Earlier this year, Nike’s Converse brand challenged a rather disappointing ruling that their Chuck Taylor All Star trade dress does not qualify for the protection of the Lanham Act. While their shoes are generally affordable and accessible, the All Star was a shoe originally created by them in 1917 (named Chuck Taylor later on after an employee and basketball player). Collaborations and new styles are still rolling in for this 100 year-old design with brands such as Missoni, COMME des GARÇONS PLAY, and Nike participating.
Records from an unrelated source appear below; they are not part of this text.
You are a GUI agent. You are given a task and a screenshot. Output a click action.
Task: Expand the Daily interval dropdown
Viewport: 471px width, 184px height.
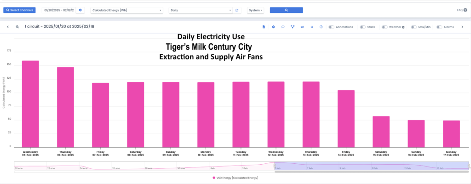[x=201, y=10]
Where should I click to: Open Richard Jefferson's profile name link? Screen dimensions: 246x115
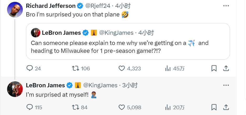(x=51, y=5)

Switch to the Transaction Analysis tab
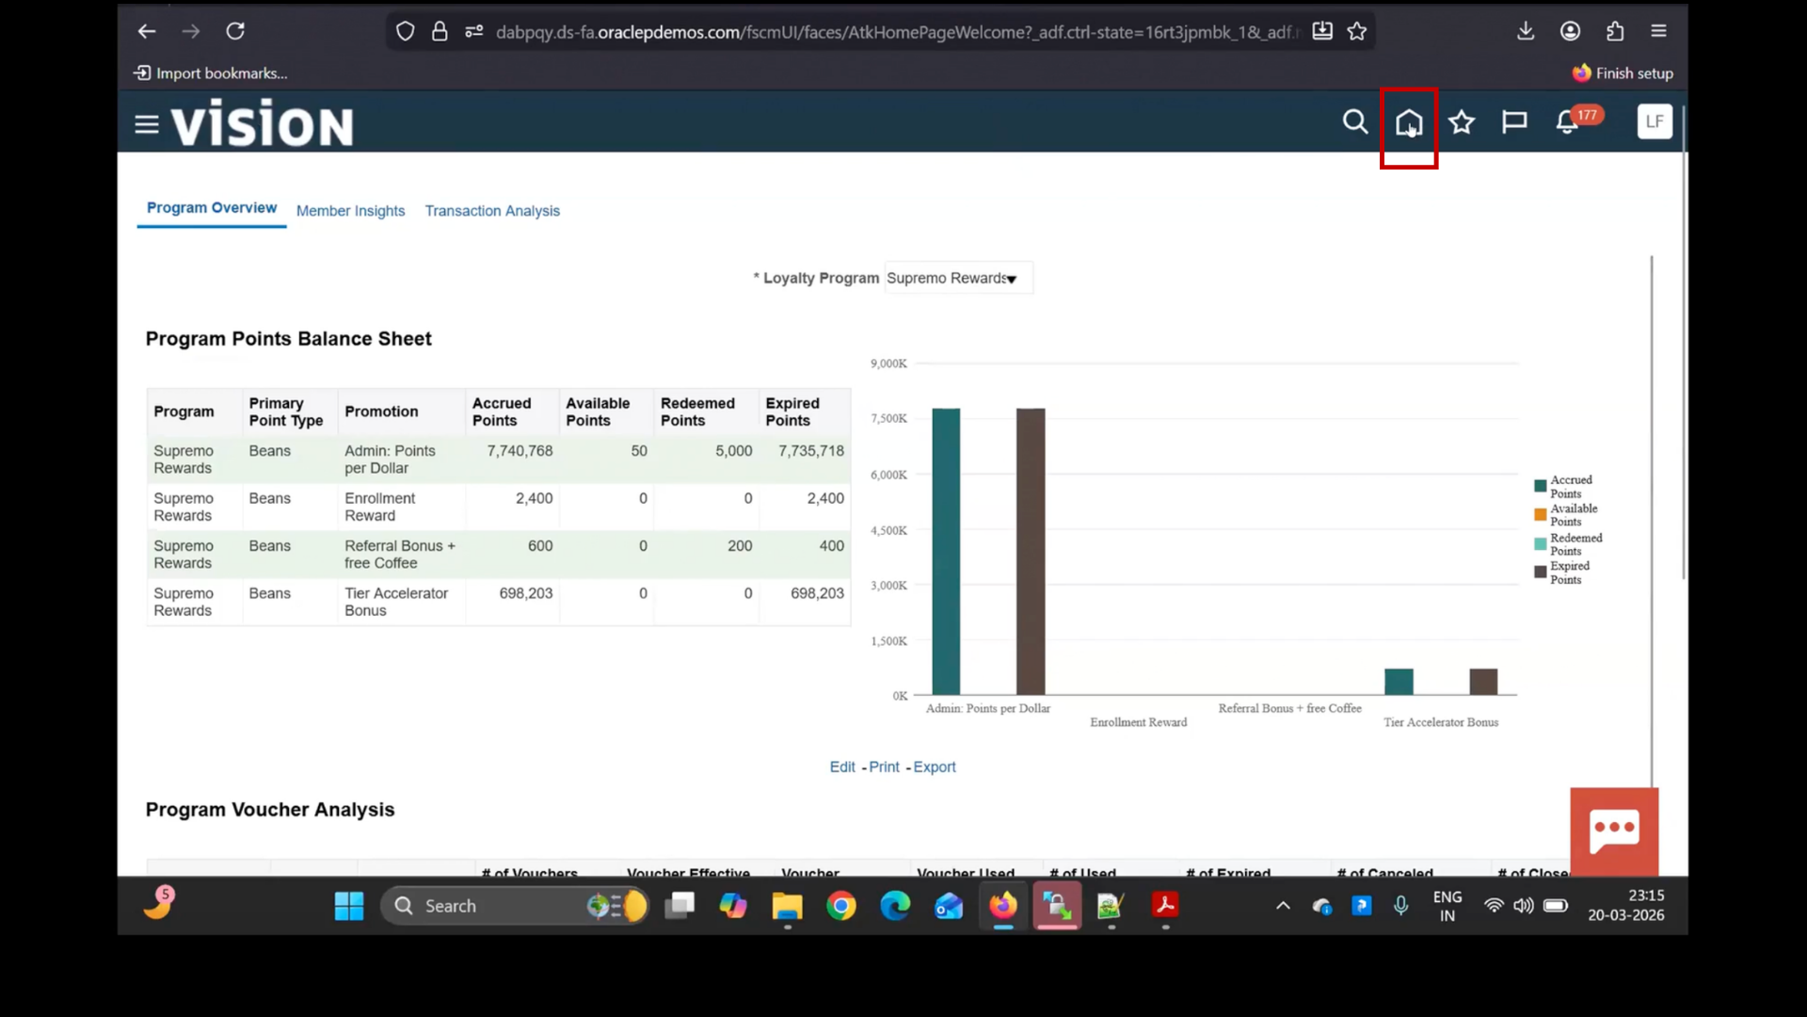[x=492, y=211]
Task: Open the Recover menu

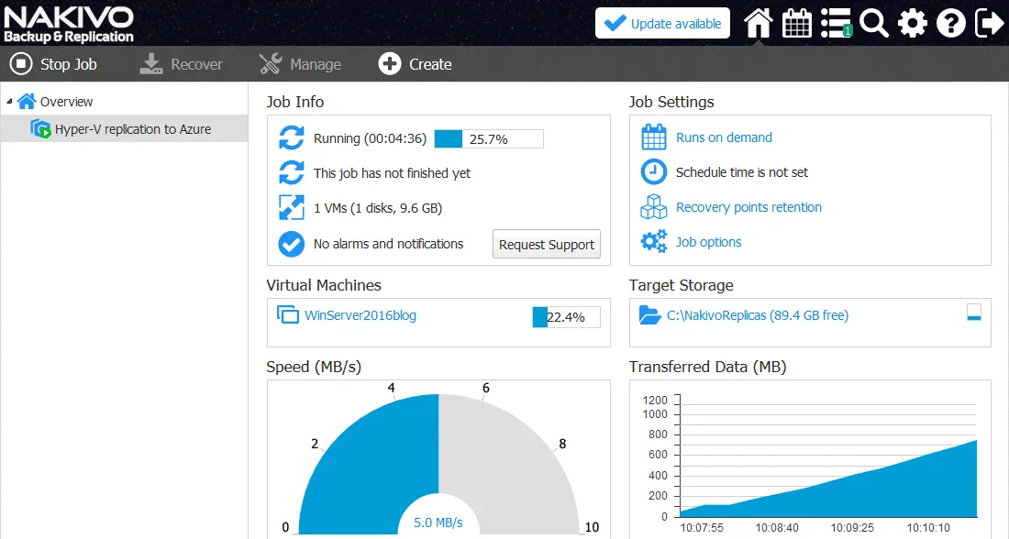Action: (x=182, y=64)
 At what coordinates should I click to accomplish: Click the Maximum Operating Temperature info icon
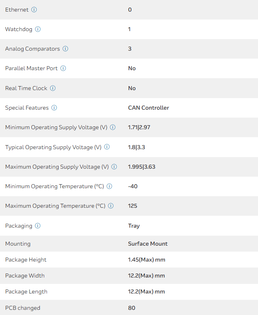111,206
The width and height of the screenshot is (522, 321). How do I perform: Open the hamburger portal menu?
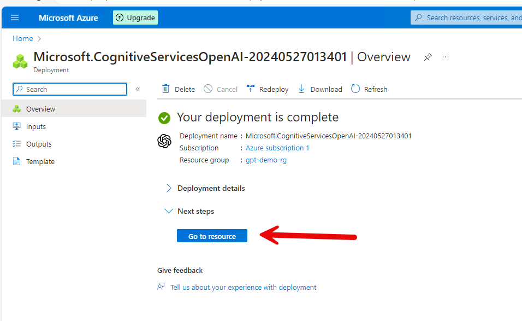click(x=15, y=17)
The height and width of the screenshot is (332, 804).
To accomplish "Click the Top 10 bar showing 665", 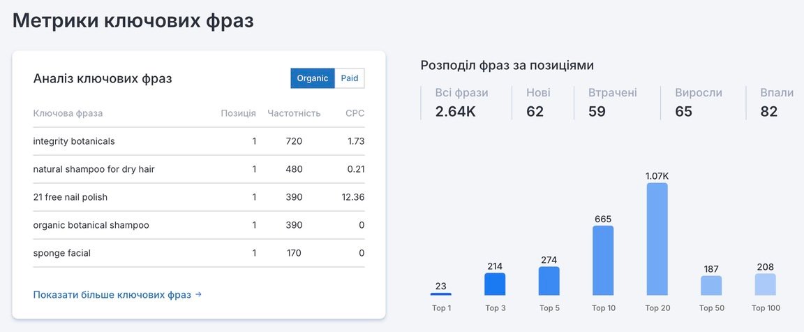I will pos(603,261).
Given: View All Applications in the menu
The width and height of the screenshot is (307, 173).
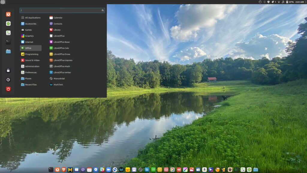Looking at the screenshot, I should (31, 17).
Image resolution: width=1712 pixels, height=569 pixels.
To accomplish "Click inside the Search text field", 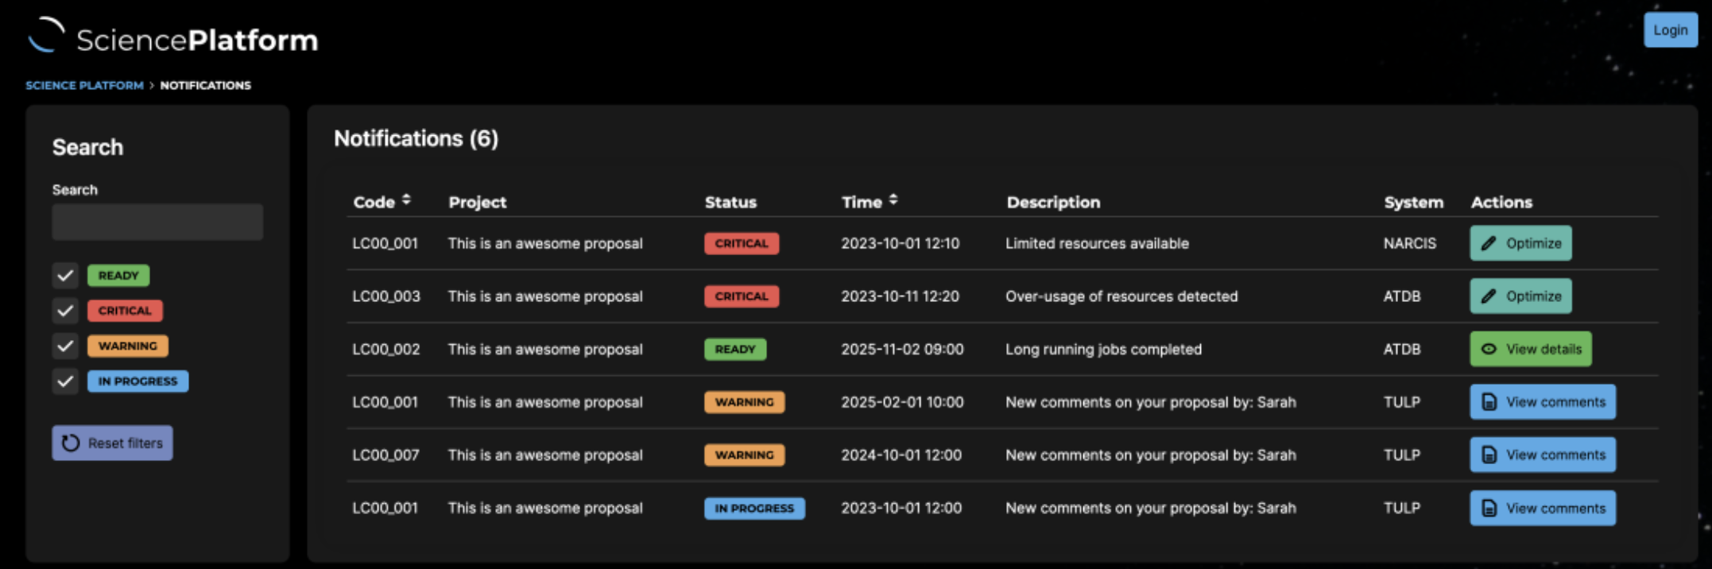I will click(x=157, y=222).

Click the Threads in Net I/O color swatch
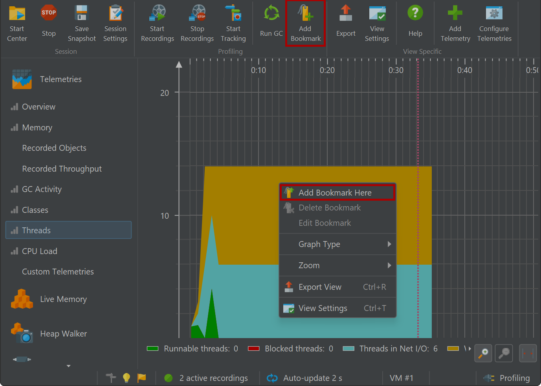(x=348, y=349)
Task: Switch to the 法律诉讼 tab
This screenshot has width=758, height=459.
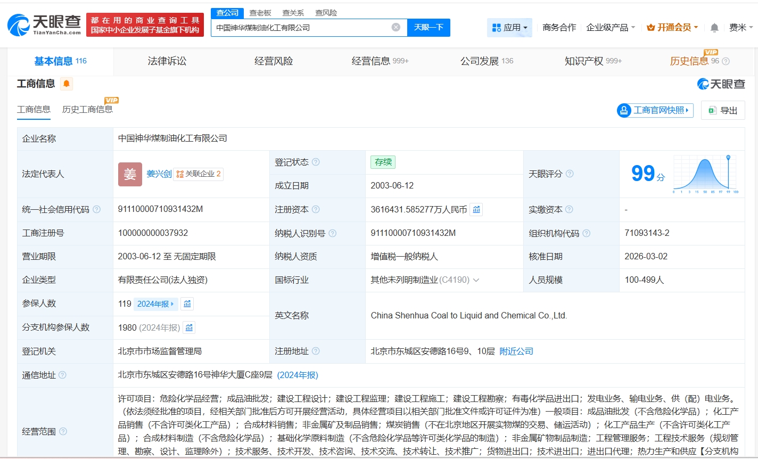Action: pos(167,61)
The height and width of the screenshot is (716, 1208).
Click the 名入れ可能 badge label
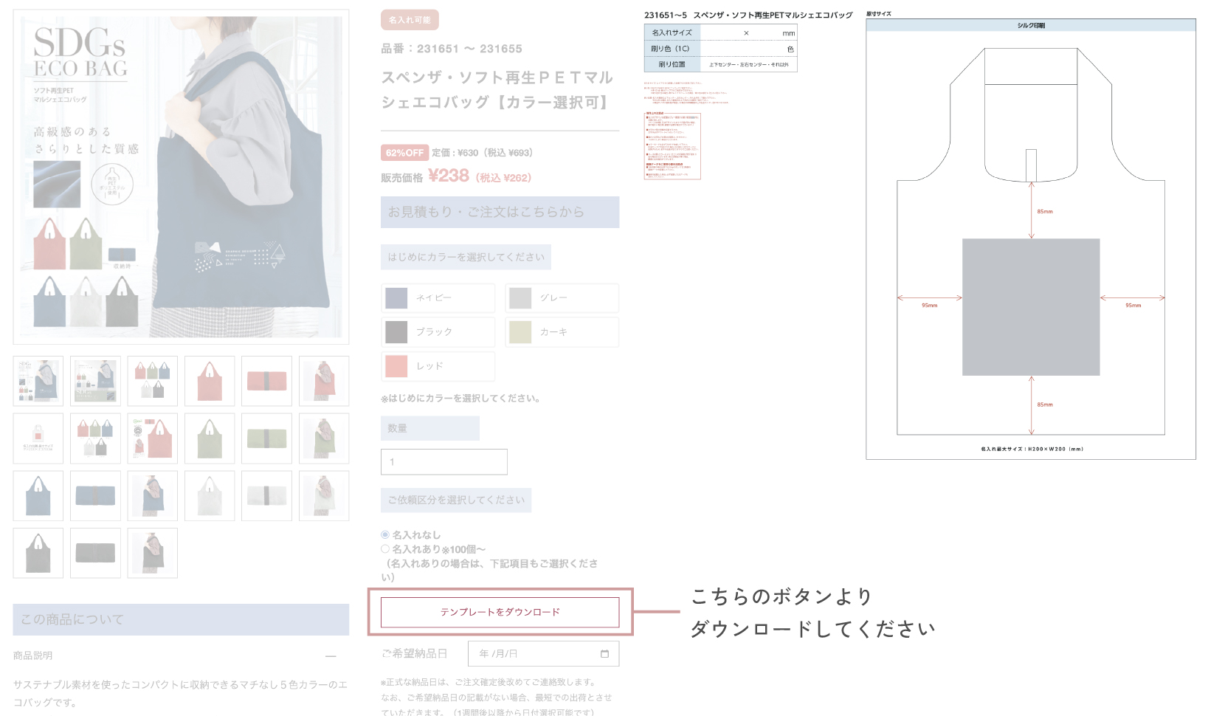408,20
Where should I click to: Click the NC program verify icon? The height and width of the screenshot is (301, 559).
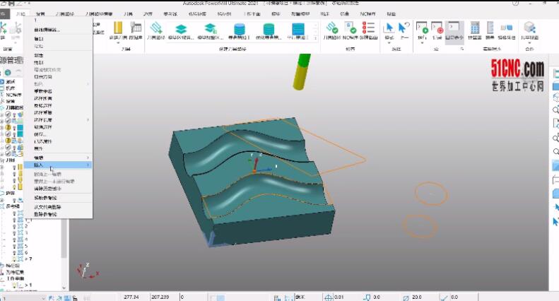(350, 28)
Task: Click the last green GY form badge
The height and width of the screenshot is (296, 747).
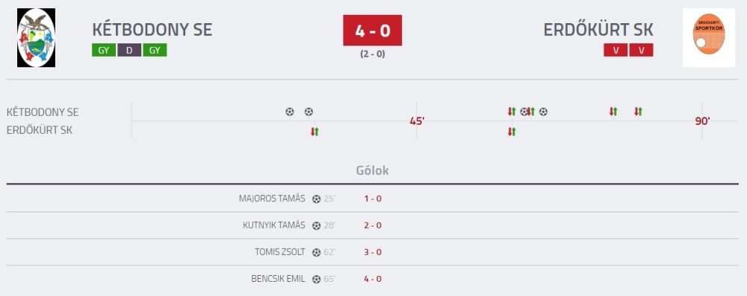Action: point(155,50)
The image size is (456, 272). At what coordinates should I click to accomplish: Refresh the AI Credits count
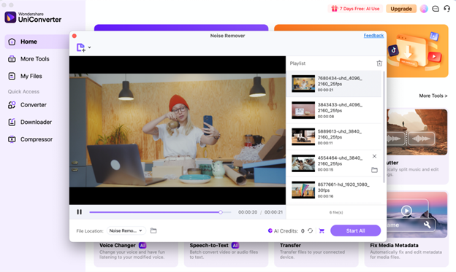(x=311, y=230)
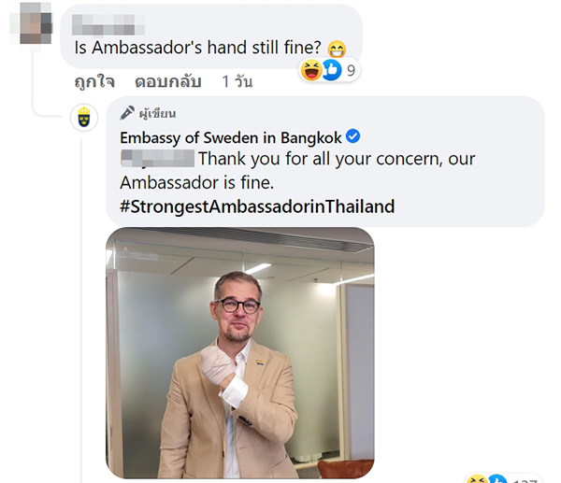
Task: Click the blurred mentioned name in reply
Action: (157, 159)
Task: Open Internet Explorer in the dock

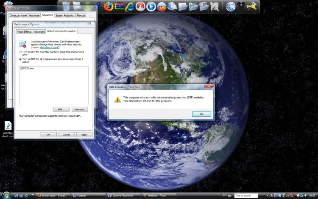Action: pyautogui.click(x=130, y=6)
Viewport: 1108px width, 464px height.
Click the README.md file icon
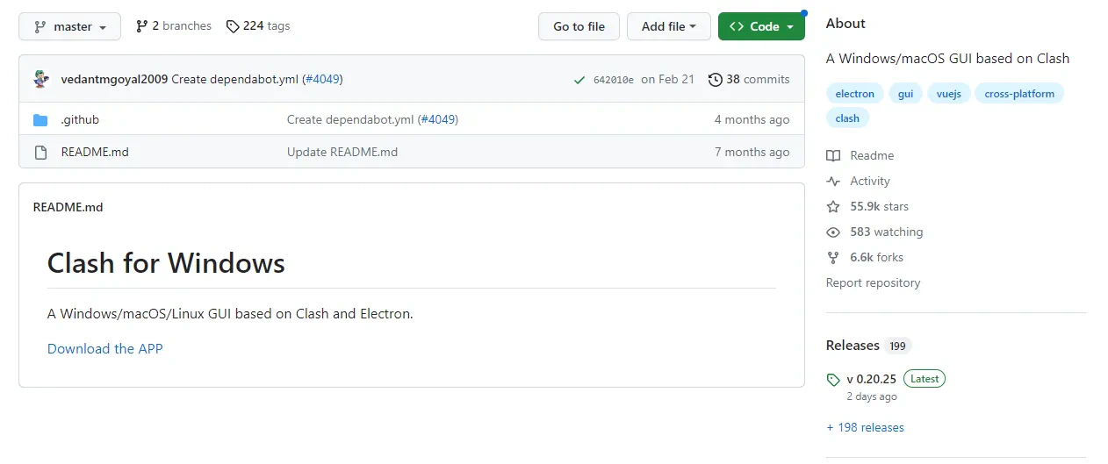click(x=40, y=153)
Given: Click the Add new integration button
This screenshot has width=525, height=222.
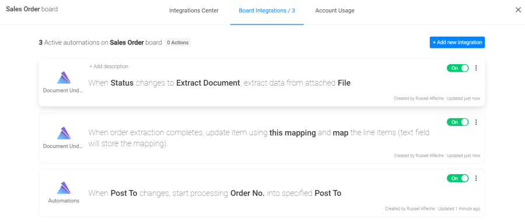Looking at the screenshot, I should point(457,43).
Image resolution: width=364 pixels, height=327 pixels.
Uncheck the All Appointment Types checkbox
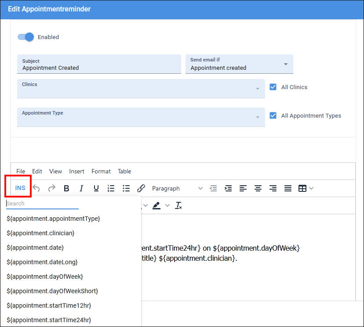tap(273, 115)
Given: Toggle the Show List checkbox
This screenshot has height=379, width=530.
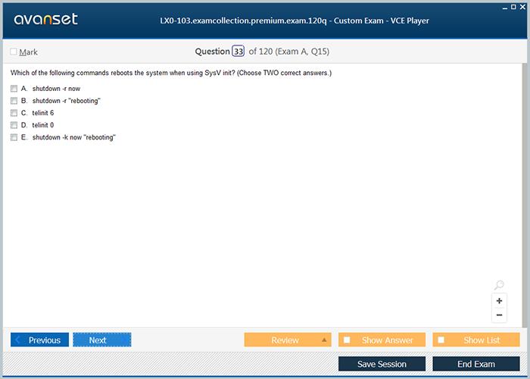Looking at the screenshot, I should click(441, 340).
This caught the attention of some notable names in high fashion, and they are, not surprisingly, quick to jump to action. Tiffany & Co., Christian Louboutin, and the Fashion Law Institute have filed an amicus brief to discuss the matter of exclusive use of trademark, and determining secondary meaning through trade dress. Understandably, both luxury retailers have high stake interest in the outcome of this battle; the blue box and red sole have both experienced first hand how fickle the marketplace can be.

Of course, we all know what happens when you don’t address potential infringement soon enough. In the previously discussed Fenty fiasco, Forever 21 won over Puma in their most recent IP infringement dispute.

In an industry where copies are made at the speed of light with the click of a button, the brief encourages the courts to take care with how much emphasis is placed on exclusivity in deciding secondary meaning. It is made abundantly clear that the brief is not meant to take a particular stance on whether the Converse Midsole Trademark should be protected as trade dress. Instead, they are seeking to shed light on the weight of their decision and how it affects various types of fashion and related industries.

We’re strapped in and laced up for this one. Follow up and details of the originating cases to come soon!